Reuters Health Information (2004-01-27): Infants infected with hepatitis C at low risk for progressive liver disease
Infants infected with hepatitis C at low risk for progressive liver disease
Last Updated: 2004-01-27 11:02:14 -0400 (Reuters Health)
NEW YORK (Reuters Health) - Hepatitis C (HCV) infection acquired from neonatal blood transfusions has a relatively benign course for at least 35 years, results of an Italian study suggest, with low rates of disease progression. All viremic cases were associated with the 1b genotype, considered to be the most aggressive.
HCV onset during adulthood is associated with a higher risk of progression to cirrhosis within 20 years than that acquired earlier in life, senior investigator Dr. Alessandro Remo Zanetti and colleagues note in their report, published in the January issue of Hepatology. However, most studies of associated disease progression rarely encompassed more than 20 years of follow-up.
To gain further insight into outcomes of HCV infection, Dr. Zanetti, at the University of Milan and his group identified 31 individuals who, in 1968, had received blood from donors later found to be positive for anti-HCV antibodies. They obtained blood samples from these subjects in 1998, and found that only 18 subjects had anti-HCV antibody, 16 of whom were HCV RNA positive.
Those negative for HCV RNA remained nonviremic during a 5-year prospective follow-up.
"We do not know whether the 13 recipients found to be anti-HCV and HCV RNA negative were resistant to the infection or whether they lost HCV markers over time," the authors write.

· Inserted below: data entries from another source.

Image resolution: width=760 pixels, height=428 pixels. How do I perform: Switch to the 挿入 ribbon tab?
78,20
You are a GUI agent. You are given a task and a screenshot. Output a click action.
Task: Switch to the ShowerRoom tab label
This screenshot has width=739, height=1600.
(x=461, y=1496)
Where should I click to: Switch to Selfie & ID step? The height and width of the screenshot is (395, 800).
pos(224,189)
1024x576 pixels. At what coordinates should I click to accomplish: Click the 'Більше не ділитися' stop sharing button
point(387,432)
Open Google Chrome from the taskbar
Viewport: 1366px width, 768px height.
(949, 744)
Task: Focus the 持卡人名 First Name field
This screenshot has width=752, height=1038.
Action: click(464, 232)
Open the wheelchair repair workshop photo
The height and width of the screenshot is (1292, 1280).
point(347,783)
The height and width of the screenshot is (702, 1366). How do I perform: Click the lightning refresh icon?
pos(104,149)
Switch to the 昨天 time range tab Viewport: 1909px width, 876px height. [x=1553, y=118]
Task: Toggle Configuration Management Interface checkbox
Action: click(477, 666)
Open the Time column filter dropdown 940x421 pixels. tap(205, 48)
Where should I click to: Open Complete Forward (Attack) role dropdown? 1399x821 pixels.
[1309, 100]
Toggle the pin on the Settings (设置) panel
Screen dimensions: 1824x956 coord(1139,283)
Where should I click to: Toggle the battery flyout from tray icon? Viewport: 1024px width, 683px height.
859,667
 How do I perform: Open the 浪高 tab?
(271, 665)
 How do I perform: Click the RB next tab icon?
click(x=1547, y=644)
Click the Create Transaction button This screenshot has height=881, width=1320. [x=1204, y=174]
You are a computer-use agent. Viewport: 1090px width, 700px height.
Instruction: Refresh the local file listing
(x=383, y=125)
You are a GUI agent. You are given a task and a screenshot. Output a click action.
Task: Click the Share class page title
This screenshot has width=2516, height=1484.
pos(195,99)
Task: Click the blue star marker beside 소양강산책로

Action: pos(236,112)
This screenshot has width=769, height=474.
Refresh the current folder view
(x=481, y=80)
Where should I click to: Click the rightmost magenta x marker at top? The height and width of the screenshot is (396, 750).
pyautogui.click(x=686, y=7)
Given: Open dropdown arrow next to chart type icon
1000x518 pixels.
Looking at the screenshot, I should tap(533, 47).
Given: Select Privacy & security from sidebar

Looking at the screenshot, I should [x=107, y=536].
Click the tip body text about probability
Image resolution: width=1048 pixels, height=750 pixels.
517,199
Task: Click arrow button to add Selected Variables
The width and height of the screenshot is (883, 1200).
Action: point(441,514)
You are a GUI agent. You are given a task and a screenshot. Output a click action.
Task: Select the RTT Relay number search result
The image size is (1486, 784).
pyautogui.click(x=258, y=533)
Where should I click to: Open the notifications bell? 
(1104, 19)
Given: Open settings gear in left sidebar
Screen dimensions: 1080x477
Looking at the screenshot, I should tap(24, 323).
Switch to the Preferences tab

There were no cases of cirrhosis. Liver biopsies obtained in 1998 from 11 subjects revealed histologic signs of progressive liver damage in only three individuals. Repeat biopsies five years later in five subjects showed that only one case progressed from absence of fibrosis to mild portal fibrosis.
"Taking into account the limited study sample," the authors conclude, "these findings suggest that HCV infection acquired early in life shows a slow progression and mild outcome during the first 35 years of infection."